Mouloud Feraoun

Tizi Hibel (Algérie), 8 mars 1913 - Alger 15 mars 1962

Parmi les écrivains algériens de langue française, Mouloud Feraoun est à la fois l’un des plus reconnus et peut-être des moins bien connus.

Dès 1950 son premier roman, Le Fils du pauvre, se fait remarquer et primer à Alger, puis rééditer en 1954 au Seuil à Paris. Continûment cité depuis comme un des pionniers des lettres algériennes, M. Feraoun est l’objet d’hommages unanimes saluant le mérite de cet enfant de la Kabylie qui, né en 1913 au sein d’une fort modeste famille de paysans, chercha toute sa vie, sans rien renier de ses attaches culturelles originelles, à porter des valeurs humanistes, acquises entre autres au sein de l’institution scolaire française. Son pathétique assassinat le 15 mars 1962 par l’OAS, à quelques jours de la signature des accords d’Evian, fixe encore l’image qu’on garde de lui : celle d’un homme infiniment attachant et regretté.

Nombre de journalistes, critiques et écrivains, tant à l’intérieur qu’en dehors du Maghreb, ont dit leur respect pour l’homme qu’il était.

Mais l’écrivain a-t-il toujours été bien lu ? Sa première œuvre reste souvent l’unique titre auquel son nom est lié, et cette notoriété même se fonde pour partie sur une équivoque. L’édition de 1954 qui l’a popularisée a amputé le texte initial d’une 3e partie qui poursuivait la biographie du personnage principal, très inspiré de la vie de l’auteur, jusque dans la période de l’après-guerre, contemporaine de l’écriture. Réduite aux deux premières, narrant le parcours de l’enfance pauvre à l’entrée à l’École normale d’instituteurs, cette pseudo-autobiographie est apparue sur le plan esthétique très proche des récits de formation occidentaux, et sur le plan politique trop exempte de critiques envers l’institution coloniale, d’où certains jugements restrictifs portés sur son écriture (Abdellatif Laâbi parle même dans la revue Souffles en 1966 « d’œuvre acculturée »). La dernière partie, désormais accessible (dans une édition algérienne de 2002 ou dans L’Anniversaire paru posthume au Seuil) rend justice à l’écrivain, tout à fait conscient des inégalités et clivages de la société coloniale algérienne. Dans ses deux autres romans faisant cycle, la Terre et le sang (1953) et les Chemins qui montent (1957), sont également évoqués des thèmes cruciaux pour la Kabylie de son époque, bouleversée par la forte émigration masculine. Tout aussi intriquée dans l’histoire de l’Algérie, sa dernière œuvre, Journal 1955-1962, plonge un regard saisissant sur  la guerre en cours.
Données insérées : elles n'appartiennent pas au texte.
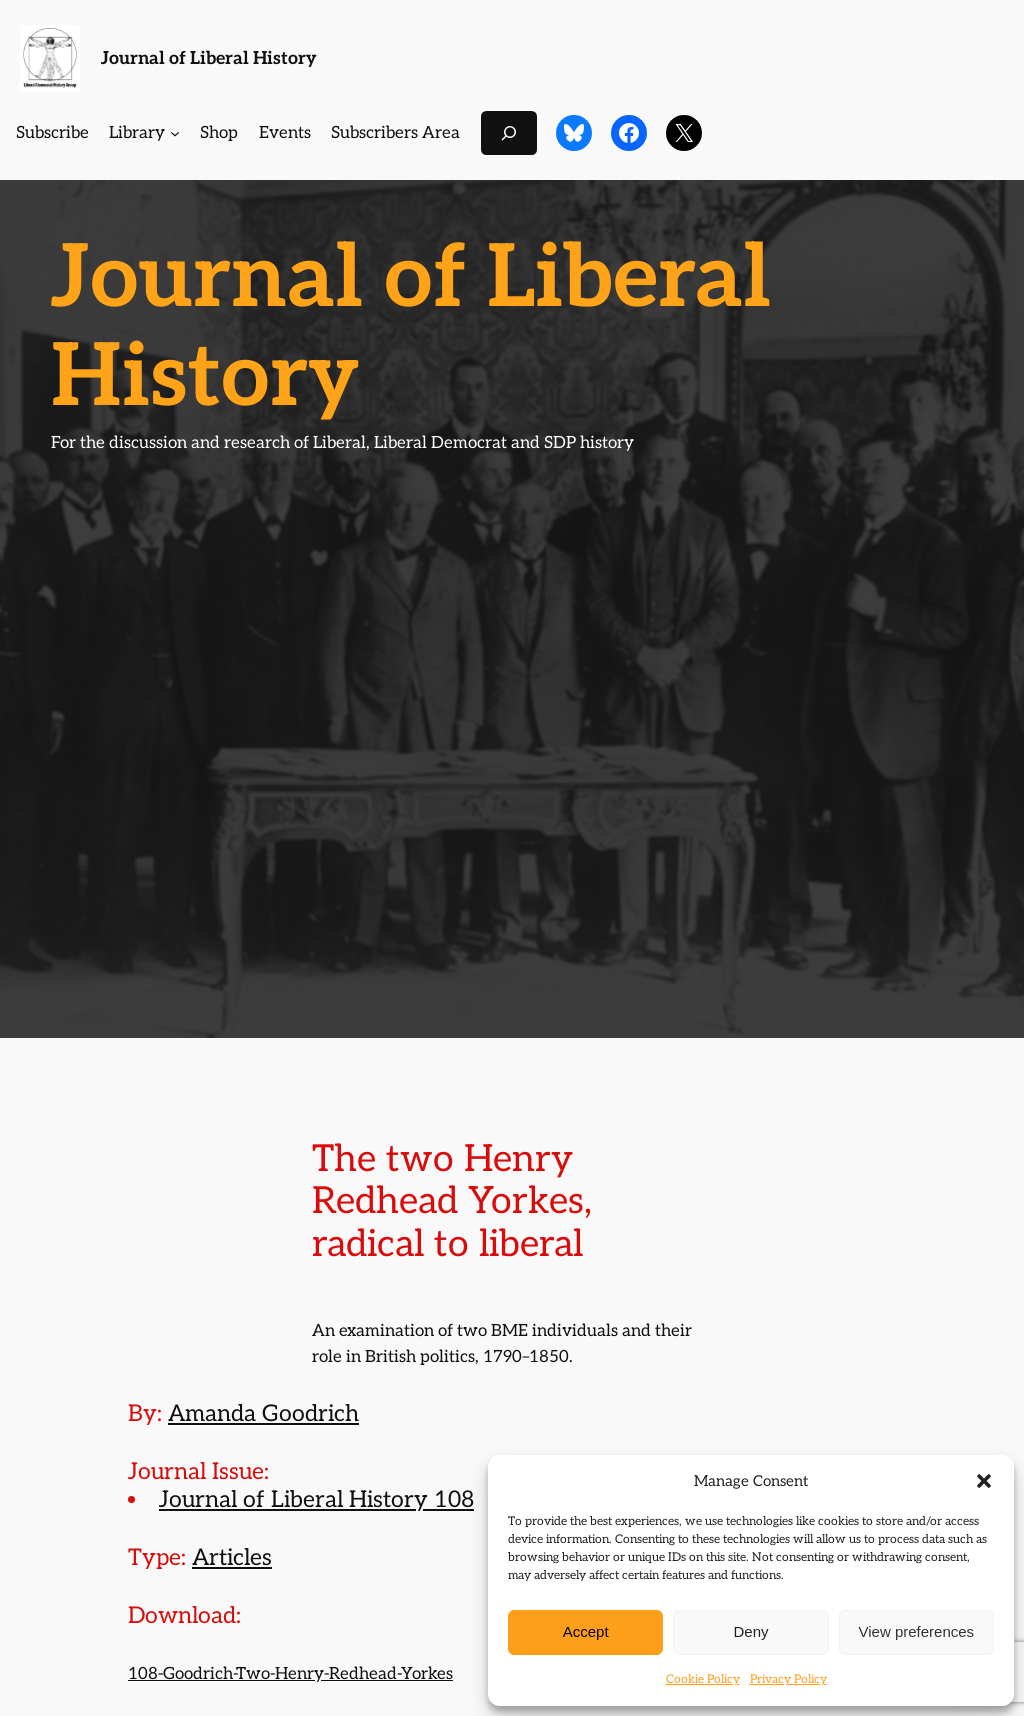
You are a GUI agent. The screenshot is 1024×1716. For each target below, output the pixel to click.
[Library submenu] (175, 133)
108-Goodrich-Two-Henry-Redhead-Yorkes (290, 1674)
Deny (750, 1631)
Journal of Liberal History (209, 58)
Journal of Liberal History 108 (316, 1500)
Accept (586, 1631)
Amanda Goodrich (263, 1414)
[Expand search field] (509, 132)
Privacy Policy (788, 1679)
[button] (984, 1481)
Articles (232, 1558)
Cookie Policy (703, 1679)
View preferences (917, 1631)
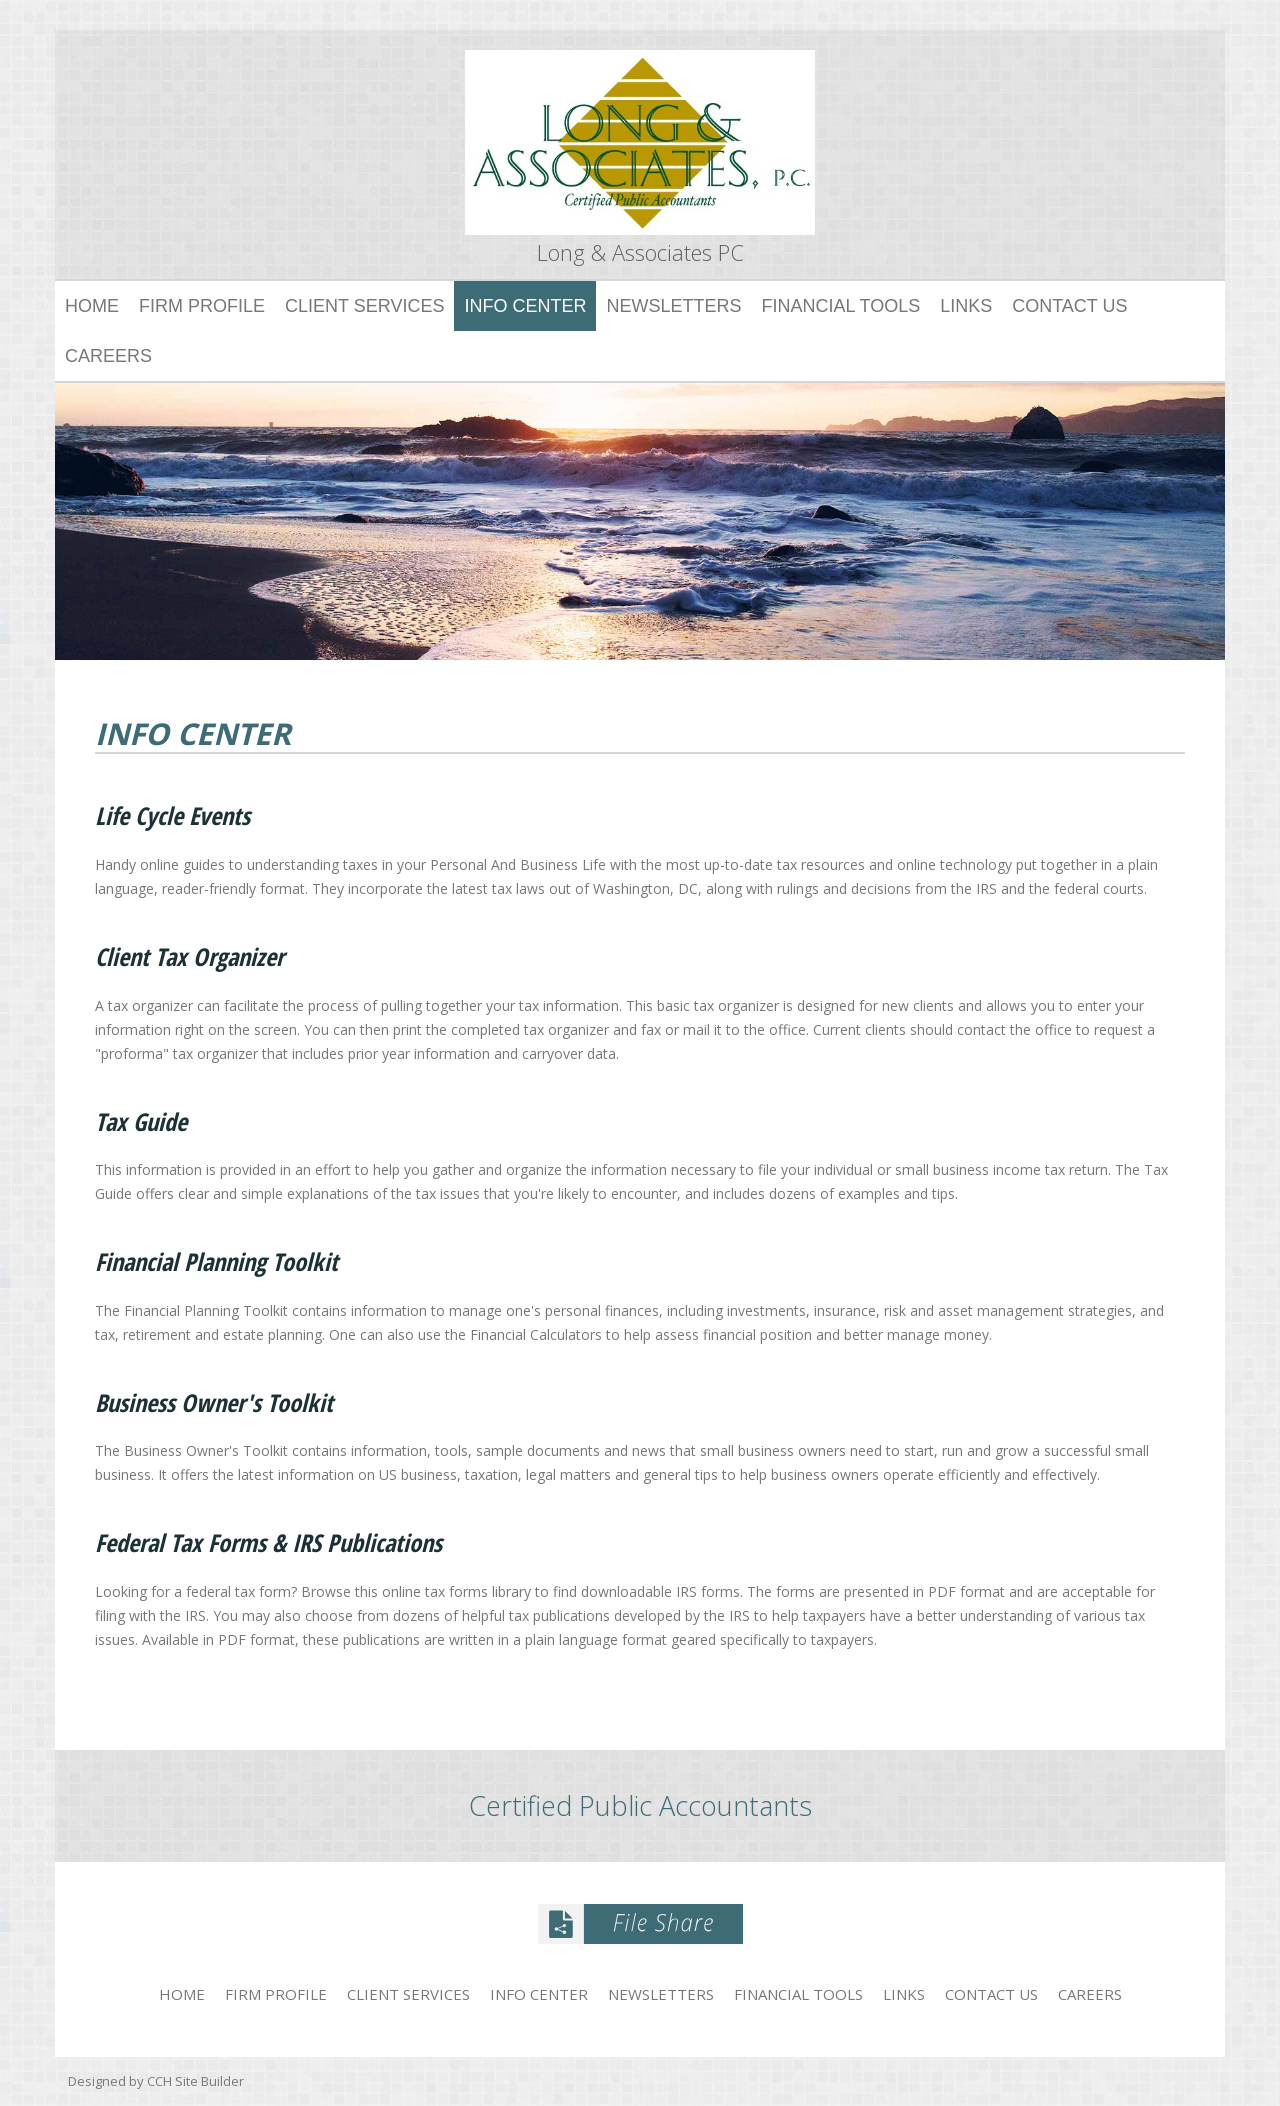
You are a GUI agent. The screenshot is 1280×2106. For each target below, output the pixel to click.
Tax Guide (141, 1122)
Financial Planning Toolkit (216, 1262)
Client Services (364, 306)
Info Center (525, 306)
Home (92, 306)
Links (966, 306)
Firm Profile (202, 306)
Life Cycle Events (172, 816)
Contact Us (1069, 306)
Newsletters (673, 306)
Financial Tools (840, 306)
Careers (108, 356)
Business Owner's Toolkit (214, 1403)
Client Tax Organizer (189, 957)
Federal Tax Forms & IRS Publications (268, 1543)
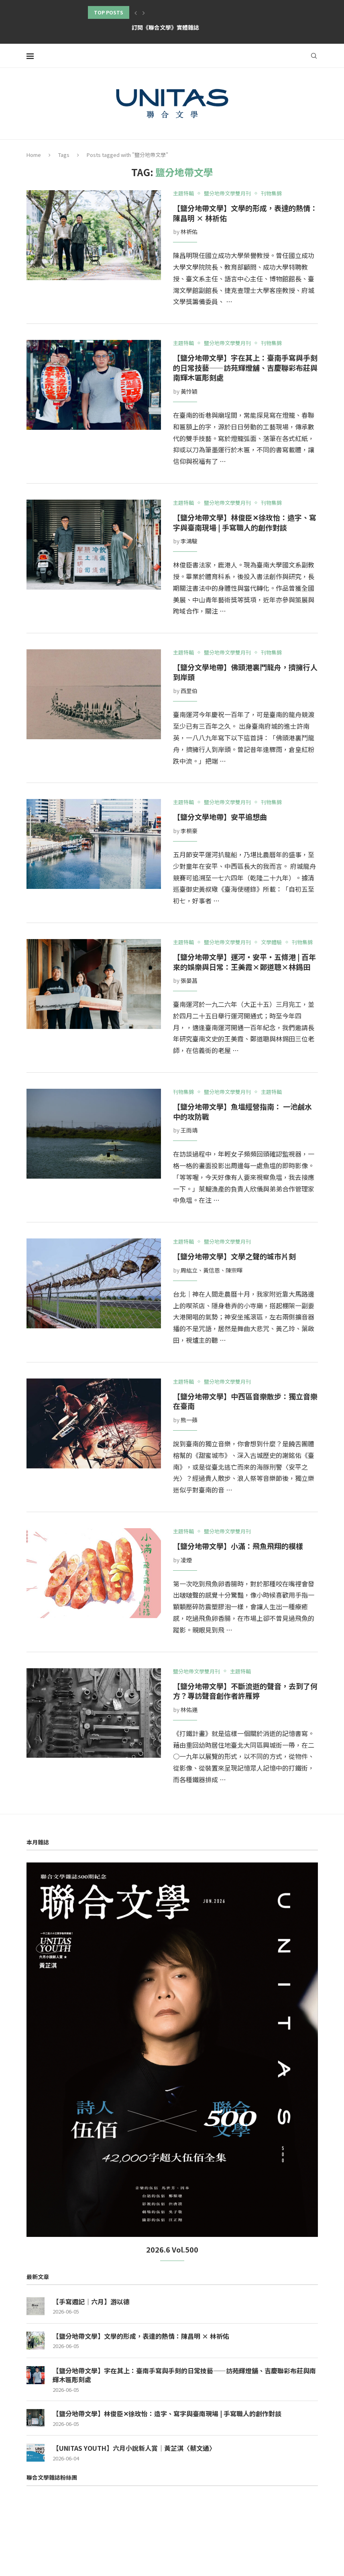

Assumant délibérément une tâche de conservateur des traditions berbères et de passeur entre les deux cultures, kabyle et française, dont il se revendiquait, l’écrivain a en outre produit des contes, essais et des publications quasi ethnologiques telles que Jours de Kabylie (1954) ou Les Poèmes de Si Mohand (1960).

D’un texte à l’autre se déploie une palette de styles qui s’ajustent aux sujets abordés et manifestent clairement le sentiment d’œuvrer à l’émergence d’une parole autochtone, ouverte à l’autre mais soucieuse d’affirmer sa singularité au travers d’une langue française partagée.